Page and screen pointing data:
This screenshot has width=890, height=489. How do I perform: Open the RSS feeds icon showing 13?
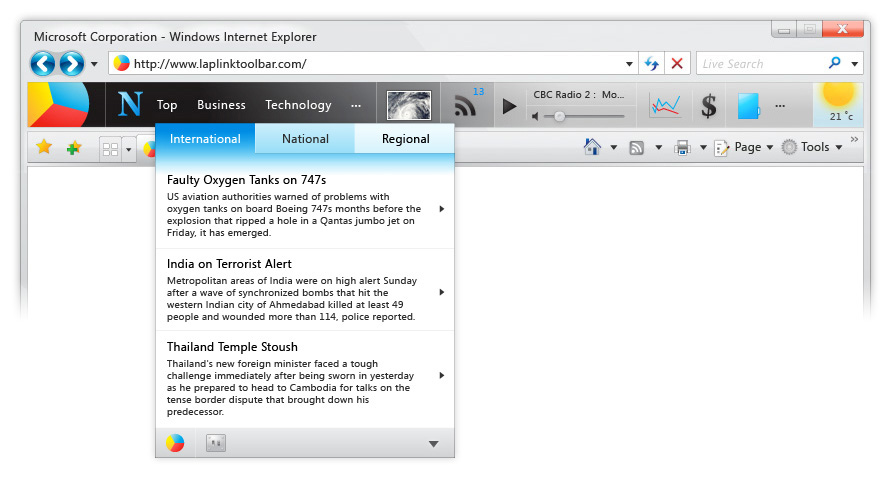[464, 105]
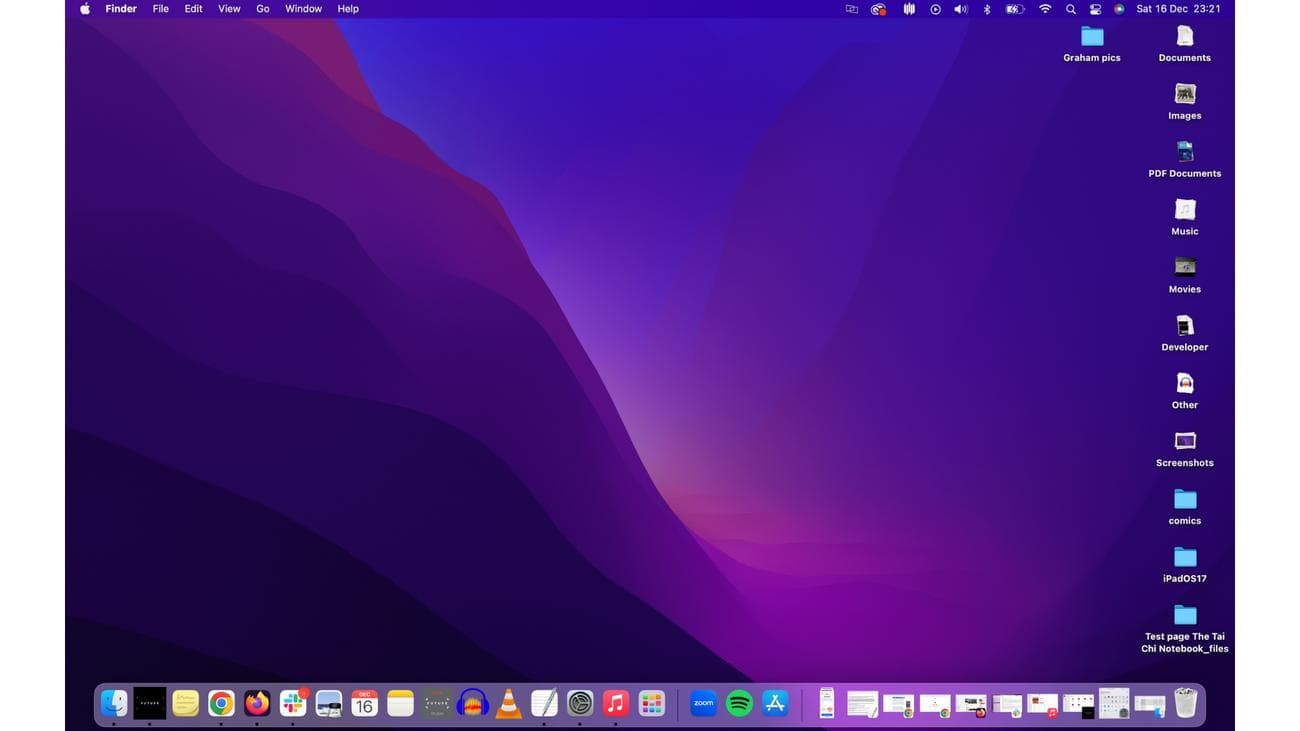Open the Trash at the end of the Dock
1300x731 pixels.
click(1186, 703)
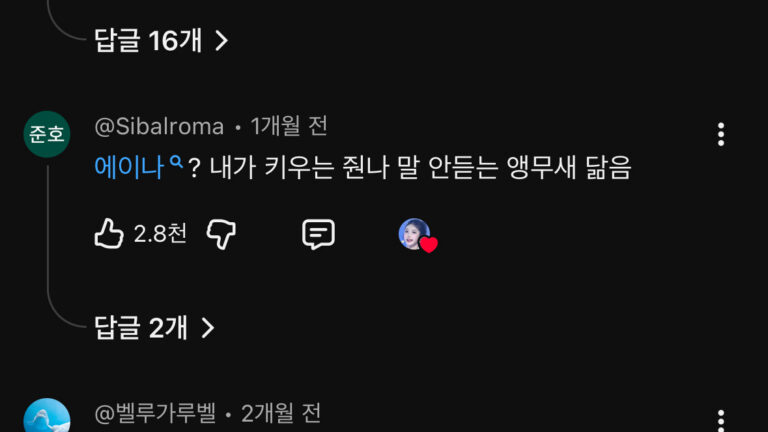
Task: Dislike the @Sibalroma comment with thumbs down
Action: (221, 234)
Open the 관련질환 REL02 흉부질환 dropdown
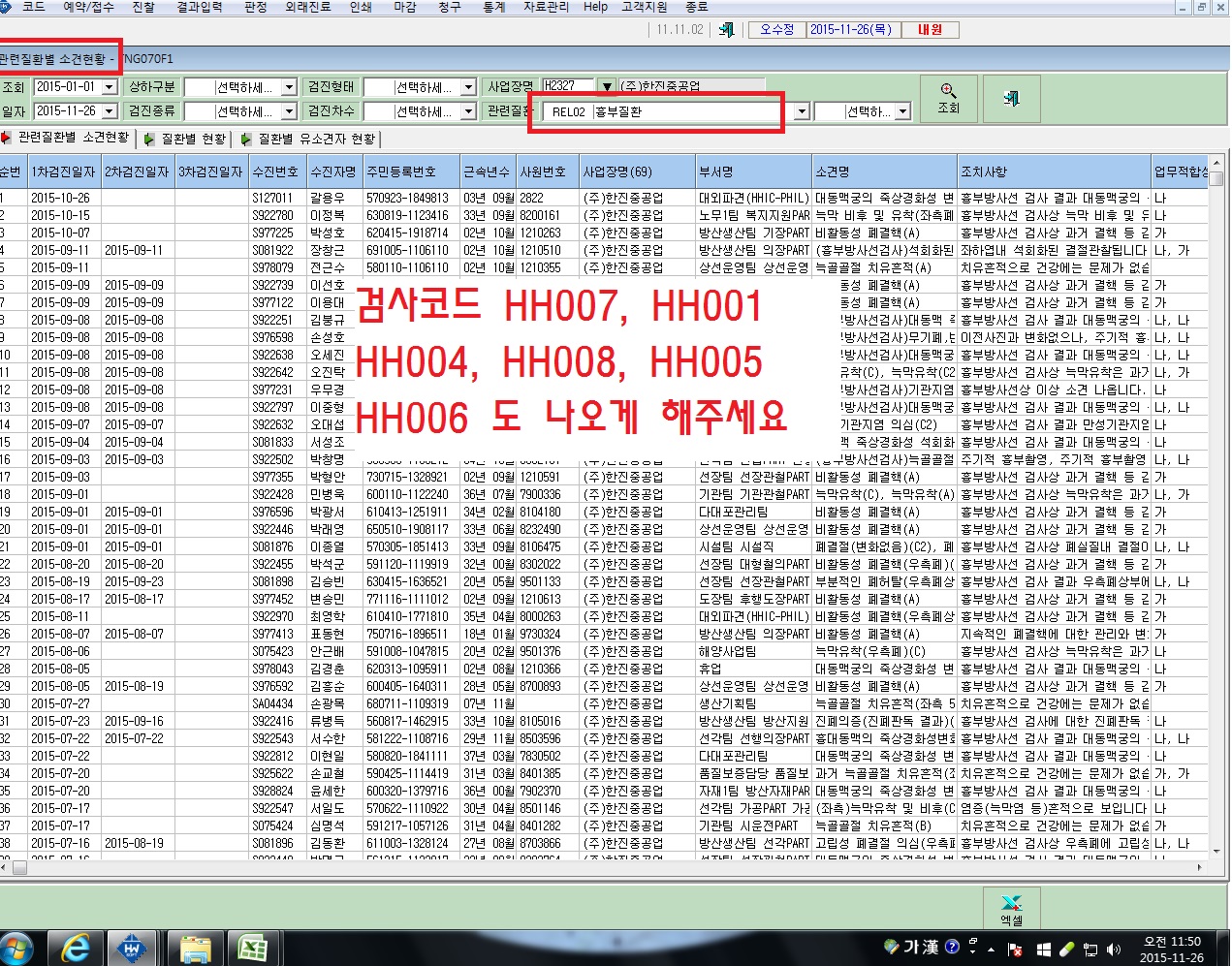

- [Short exercise] Reproduce every line of the rows above verbatim, omitting the pictures.

- [Exercise response]
This screenshot has width=890, height=489. How do I perform: Open the RSS feeds icon showing 13?
[464, 105]
Open the Trash at the end of the Dock
1300x731 pixels.
click(1186, 703)
Task: Dislike the @Sibalroma comment with thumbs down
Action: (221, 234)
Open the 관련질환 REL02 흉부질환 dropdown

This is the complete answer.